3. The measurement system of claim 1, wherein the condition of the gap adjustment mechanism is arranged to indicate a clearance in the gap adjustment mechanism and the data processing device is configured to comprise at least one reference value for the size of a clearance in the gap adjustment mechanism, and to compare the determined clearance to the at least one reference value for determining wear of the gap adjustment mechanism.

4. The measurement system of claim 1, wherein the gap adjustment mechanism comprises a coupling element coupled to the first processing element; and wherein the at least one actuating unit is coupled to the coupling element to operate the coupling element to move the first processing element for adjusting the size of the gap.

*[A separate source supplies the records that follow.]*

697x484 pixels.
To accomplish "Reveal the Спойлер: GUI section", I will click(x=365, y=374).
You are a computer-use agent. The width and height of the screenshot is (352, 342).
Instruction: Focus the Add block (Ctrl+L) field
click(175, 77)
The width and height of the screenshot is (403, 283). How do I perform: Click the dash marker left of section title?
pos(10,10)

5. The measurement system of claim 1, wherein the first measuring device is a position sensor to measure information describing a distance between the sensor and the first processing element.

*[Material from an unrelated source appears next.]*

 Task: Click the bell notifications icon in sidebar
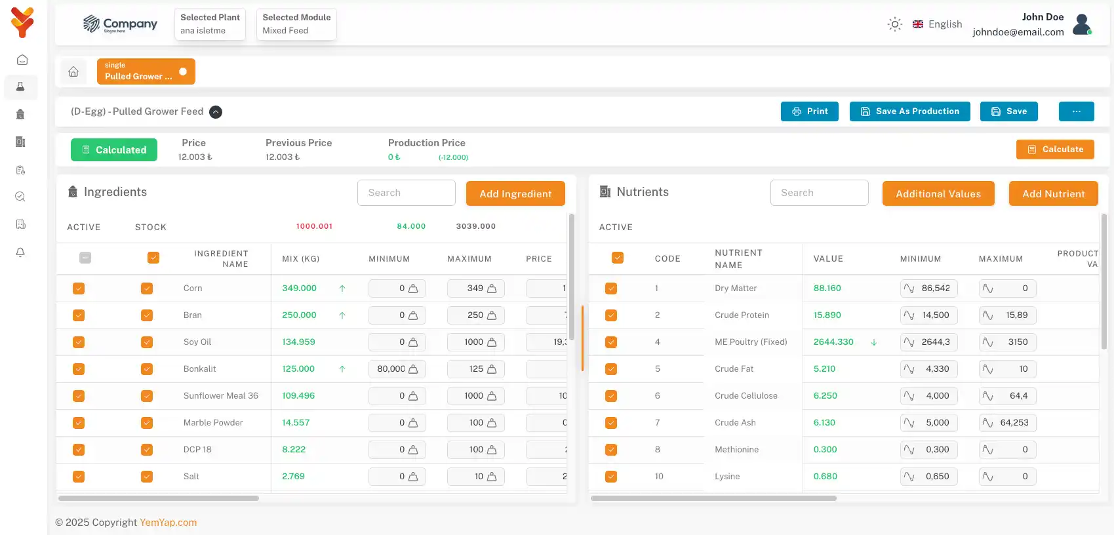[20, 252]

6. The measurement system of claim 5, wherein the position sensor is a non-contact position sensor.

7. The measurement system of claim 1, wherein the at least one actuating unit comprises a manually operable adjustment wheel, and wherein the at least one second measuring device is configured to measure a position of the adjustment wheel.

8. The measurement system of claim 1, wherein the at least one actuating unit comprises an electric motor and a gearing coupled to the electric motor, and wherein the at least one second measuring device is configured to measure a position of at least one of a shaft of the electric motor and a shaft of the gearing.

9. The measurement system of claim 1, wherein the at least one second measuring device is an angle sensor.

10. The measurement system of claim 1, wherein the processing device is a refiner, a disperger, or a deflaker.

11. A method for monitoring a condition of a gap adjustment mechanism of a processing device, which processing device comprises oppositely positioned first and second processing elements with a gap between them, the first processing element being movable with respect to the second processing element by at least one actuating unit of the gap adjustment mechanism to adjust a size of the gap, wherein the method comprises: measuring information describing a position of the first processing element which is moved by the least one actuating unit of the gap adjustment mechanism for adjusting the size of the gap; measuring information describing a position of the at least one actuating unit; and determining a condition of the gap adjustment mechanism based on the information describing the position of the first processing element and the information describing the position of the at least one actuating unit.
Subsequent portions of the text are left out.